Dysarthria is a neurological speech disorder that affects the clarity and intelligibility of spoken language, often resulting from conditions such as stroke, ALS, Parkinson’s disease, or cerebral palsy. Individuals with dysarthria experience slurred or slowed speech, making verbal communication difficult and impacting quality of life.
While augmentative and alternative communication (AAC) devices can assist, they often require fine motor control and offer much slower communication rates compared to natural speech.

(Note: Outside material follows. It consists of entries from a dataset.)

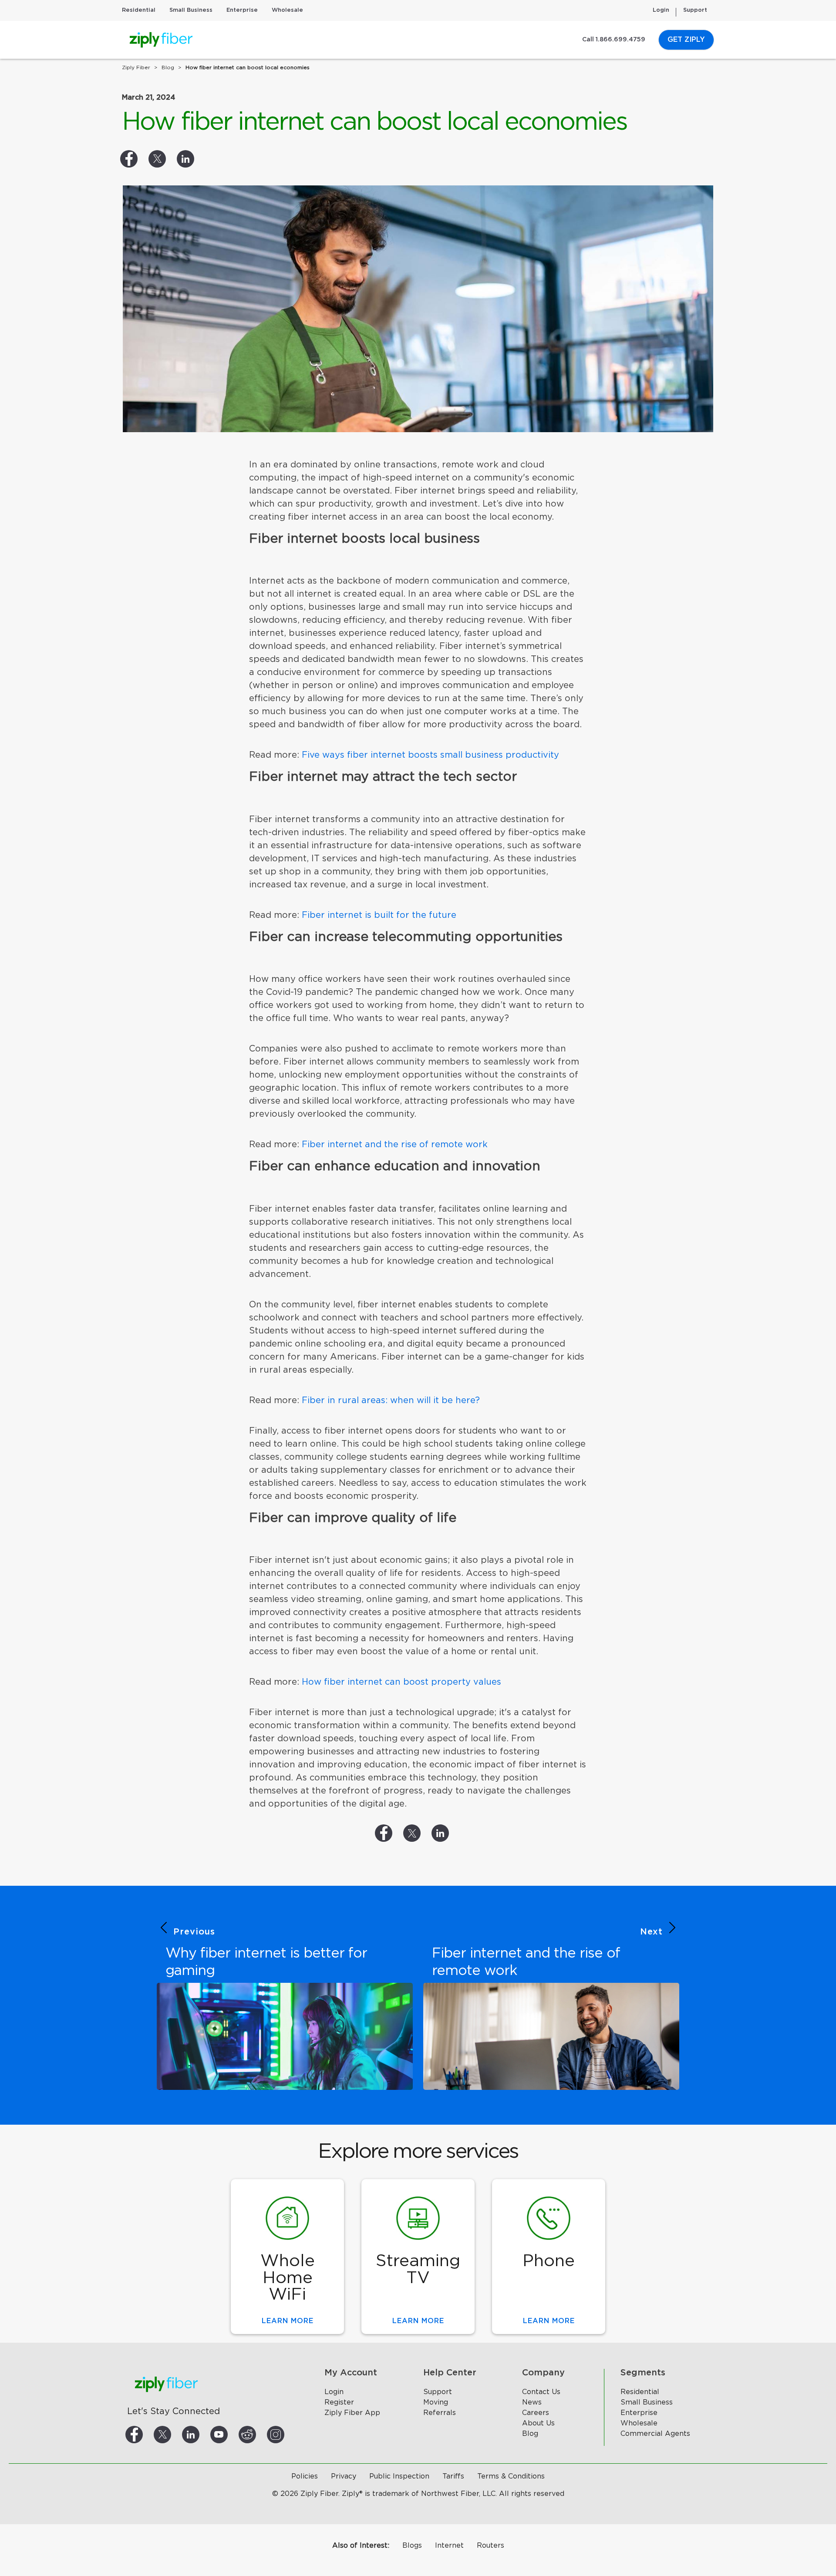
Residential (138, 10)
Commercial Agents (655, 2433)
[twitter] (172, 2435)
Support (695, 10)
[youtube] (229, 2435)
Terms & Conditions (511, 2476)
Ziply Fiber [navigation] (136, 67)
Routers (490, 2545)
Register (339, 2402)
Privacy (343, 2476)
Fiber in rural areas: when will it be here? (391, 1400)
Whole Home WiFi (287, 2278)
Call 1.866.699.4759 (613, 40)
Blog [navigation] (168, 67)
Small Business (190, 10)
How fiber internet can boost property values (401, 1682)
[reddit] (257, 2435)
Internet (449, 2545)
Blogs (412, 2545)
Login (661, 10)
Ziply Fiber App (352, 2412)
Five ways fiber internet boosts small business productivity (430, 755)
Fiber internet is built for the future (379, 915)
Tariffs (453, 2476)
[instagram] (286, 2435)
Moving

As digital voice interfaces become more central to everyday interactions, there is a growing need for speech recognition systems that can accurately interpret dysarthric speech and bridge this accessibility gap.
This technology introduces a personalized automatic speech recognition (ASR) system specifically designed for individuals with severe dysarthria. The core model is built using a uniquely large dataset comprising over 50 hours of speech from a single speaker with dysarthria, totaling more than 40,000 words and 187,000 phonemes.
The system employs hidden Markov models with extended state durations to capture the distinct acoustic characteristics of dysarthric speech and can be further enhanced using Gaussian Mixture Models, Deep Neural Networks, or Long Short-Term Memory architectures.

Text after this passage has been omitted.